The task
Locate every line in the records below that contains the string "height" and copy each of those lines.

━━━

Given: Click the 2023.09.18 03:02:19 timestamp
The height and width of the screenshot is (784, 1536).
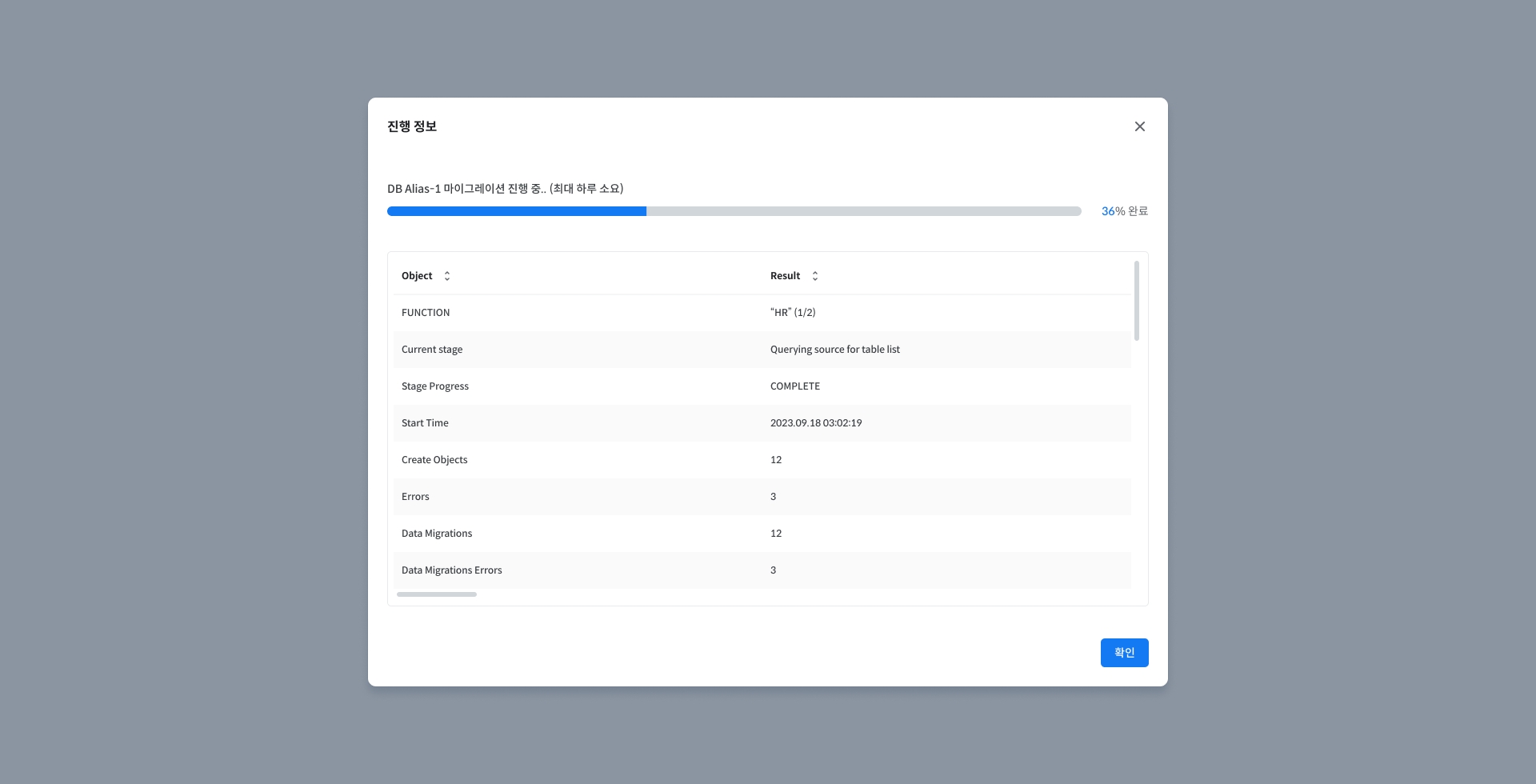Looking at the screenshot, I should (x=815, y=423).
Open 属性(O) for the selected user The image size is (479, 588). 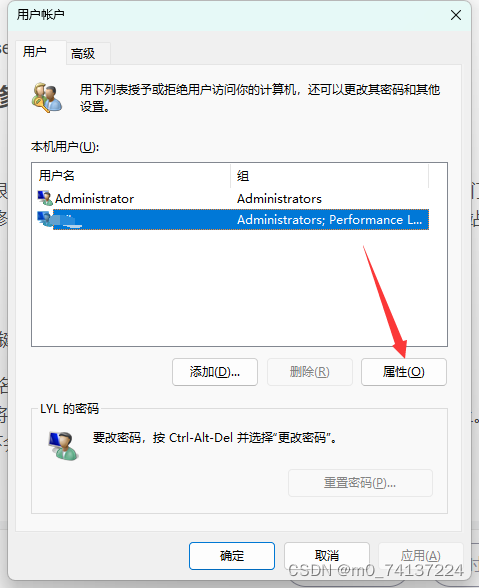(x=404, y=372)
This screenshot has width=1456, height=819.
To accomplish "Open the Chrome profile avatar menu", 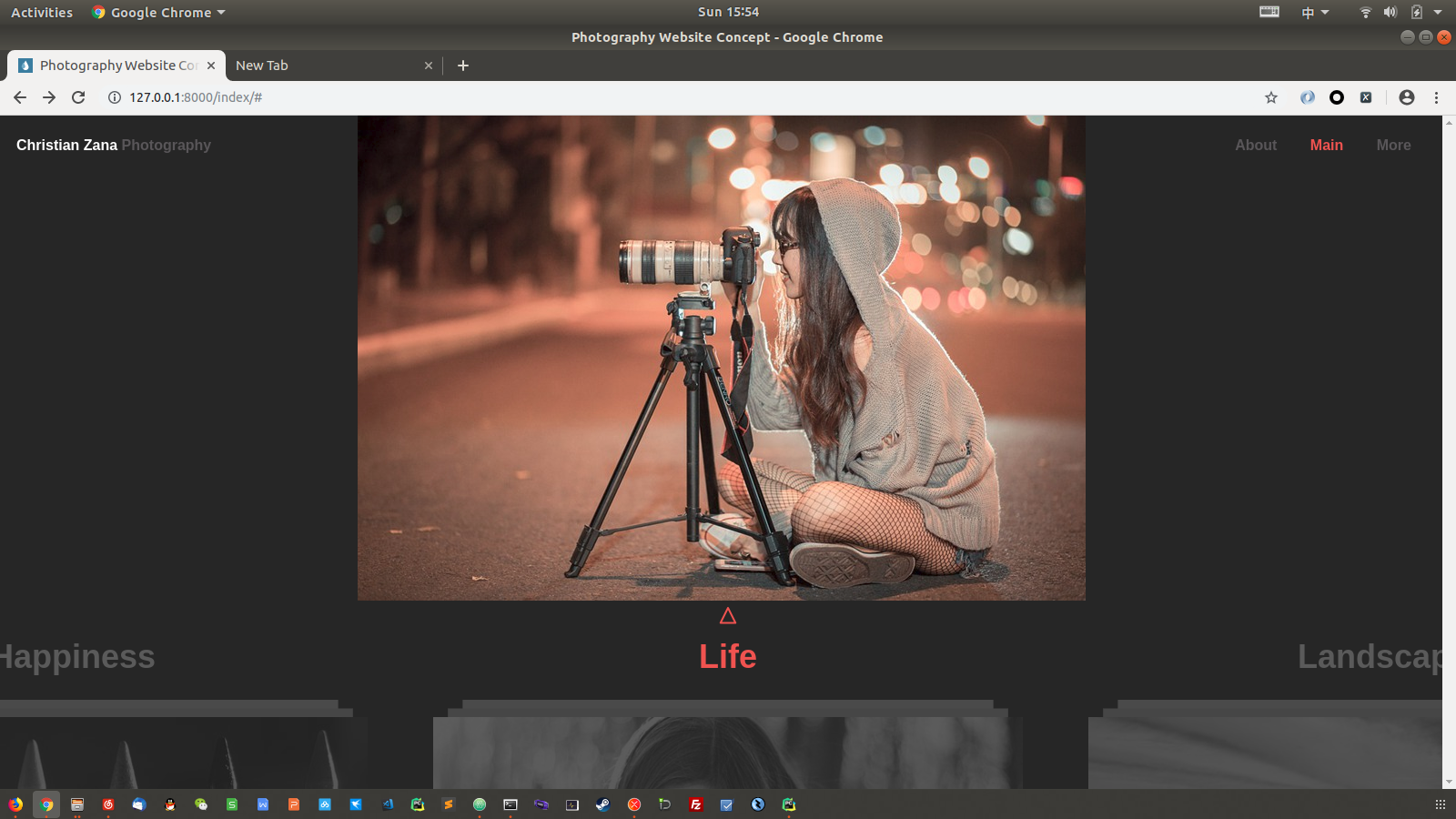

━━━

The reply
The height and width of the screenshot is (784, 1536).
This screenshot has width=1456, height=819.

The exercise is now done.